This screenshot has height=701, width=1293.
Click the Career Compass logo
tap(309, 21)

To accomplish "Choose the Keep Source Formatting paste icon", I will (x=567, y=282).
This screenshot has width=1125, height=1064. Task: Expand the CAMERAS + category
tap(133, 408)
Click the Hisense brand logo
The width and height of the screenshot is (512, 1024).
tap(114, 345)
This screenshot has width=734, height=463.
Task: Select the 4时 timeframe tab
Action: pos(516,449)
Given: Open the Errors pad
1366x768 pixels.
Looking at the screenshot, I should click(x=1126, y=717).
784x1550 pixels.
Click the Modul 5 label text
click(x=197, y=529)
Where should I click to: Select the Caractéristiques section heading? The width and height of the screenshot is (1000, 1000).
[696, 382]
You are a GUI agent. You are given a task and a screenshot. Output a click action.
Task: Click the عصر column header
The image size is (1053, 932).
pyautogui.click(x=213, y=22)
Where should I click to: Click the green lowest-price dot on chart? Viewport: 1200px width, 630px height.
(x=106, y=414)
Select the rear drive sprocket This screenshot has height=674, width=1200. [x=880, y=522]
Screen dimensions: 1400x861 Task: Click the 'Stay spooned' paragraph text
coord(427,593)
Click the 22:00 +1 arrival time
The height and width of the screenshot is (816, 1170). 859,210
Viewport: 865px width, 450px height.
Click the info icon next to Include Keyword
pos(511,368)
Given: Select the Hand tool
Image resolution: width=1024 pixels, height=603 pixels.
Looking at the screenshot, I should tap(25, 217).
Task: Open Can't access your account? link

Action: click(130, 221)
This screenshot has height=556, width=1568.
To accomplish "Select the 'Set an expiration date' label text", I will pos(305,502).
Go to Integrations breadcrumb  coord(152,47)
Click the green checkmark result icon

++++++++++++++++++++

- Activity -
Please give back exactly the lines of the listing above that run from the one containing "You are a GUI" through the one containing "Given: Select the Hand tool", and only those.

- Exercise answer -
You are a GUI agent. You are given a task and a screenshot. Output a click action.
Task: Click the عصر column header
The image size is (1053, 932).
pyautogui.click(x=213, y=22)
Where should I click to: Click the green lowest-price dot on chart? Viewport: 1200px width, 630px height.
(x=106, y=414)
Select the rear drive sprocket This screenshot has height=674, width=1200. [x=880, y=522]
Screen dimensions: 1400x861 Task: Click the 'Stay spooned' paragraph text
coord(427,593)
Click the 22:00 +1 arrival time
The height and width of the screenshot is (816, 1170). 859,210
Viewport: 865px width, 450px height.
Click the info icon next to Include Keyword
pos(511,368)
Given: Select the Hand tool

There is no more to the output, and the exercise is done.